Self-Guided Field Trip: Elwha River Restoration Tour
Coastal Influences of the Elwha Dam Removals
Car and Walking Tour: Visit ground zero of the largest dam removal project in the world and one of the largest ecological restoration projects ever attempted. See the developing shoreline and take a car tour of three important restoration sites along the Elwha River.
Unshackled from two large, century-old hydroelectric dams from 2011-2014, the Elwha River, on the north side of the Olympic Peninsula, continues its path towards natural recovery. The removals provided a unique opportunity for Washington Sea Grant (WSG) to fund and collaborate with scientists to study what happens after a dam is removed. New forests have sprouted up on recently exposed reservoir lakebeds; adult Chinook salmon, sockeye salmon, steelhead and bull trout have passed upstream to re-colonize the upper reaches of the river; and the shoreline and river bottoms are changing.

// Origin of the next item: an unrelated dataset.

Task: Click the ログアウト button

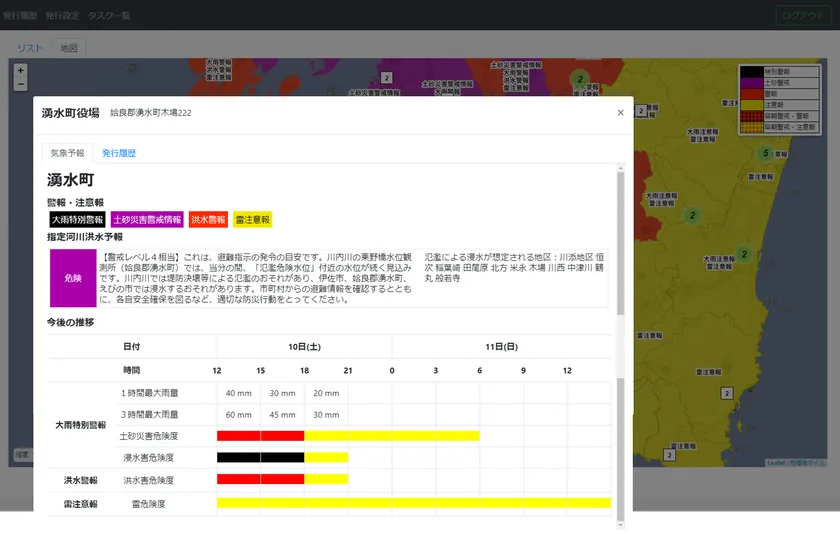Action: click(x=803, y=15)
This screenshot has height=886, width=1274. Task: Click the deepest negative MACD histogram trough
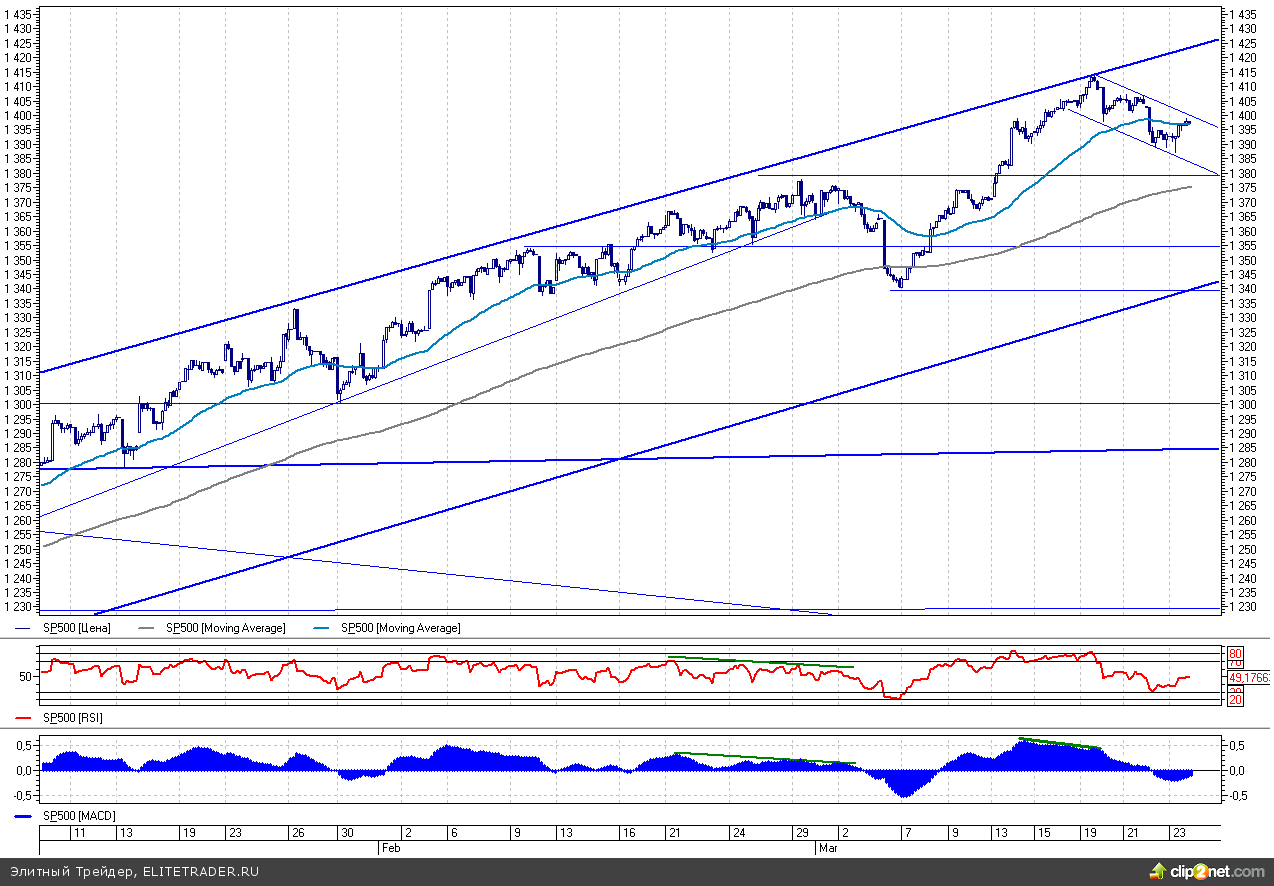click(x=904, y=795)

From 2011 to the present, Ian Miller, WSG coastal hazards specialist, has played an active role in investigating and assessing the coastal influences of the Elwha watershed restoration. Removal of the two dams eventually led to the transfer of 19 million metric tons of mud, sand and gravel that had been trapped in the reservoirs to the coastal zone. WSG-funded research confirmed that sediment reconfigured the shoreline, restored eroding beaches and led to cascading ecological changes in the estuary and nearshore zone around the river’s mouth.
The tour begins at the former site of the lower Elwha Dam (Stop 1). From here, stand on new intertidal zones created shortly after dam removal started (Stop 2). You can gaze out on the water’s surface and imagine the complex ecological changes that are occurring, as marine plants and animals respond to new sediment deposited on the seafloor during dam removal. Finally, see the middle reach of the river (Stop 3), which is located between the two dam sites. The middle reach was replete with spawning salmon the first summer after the removal of the lower Elwha dam. “The Elwha has become an ideal living laboratory for studying the nuanced functions of a large natural system”, Miller says.
Address: Olympic National Park, 10 miles southwest of Port Angeles, WA
What to Wear: Sturdy shoes or hiking boots, long pants, warm layers, hat
Contact: Ian Miller
Coastal Hazards Specialist
Washington Sea Grant
University of Washington and Peninsula College
1502 E. Lauridsen Blvd., #82
Port Angeles, WA 98362
Stop 1: Former site of the Lower Elwha dam. Park and walk south on Lower Dam Rd.
Stop 2: Elwha Beach. Park and walk out to the beach.
Stop 3: Middle reach of the Elwha River. Park and walk as far up the closed-to-vehicles Olympic Hot Spring Road as you wish.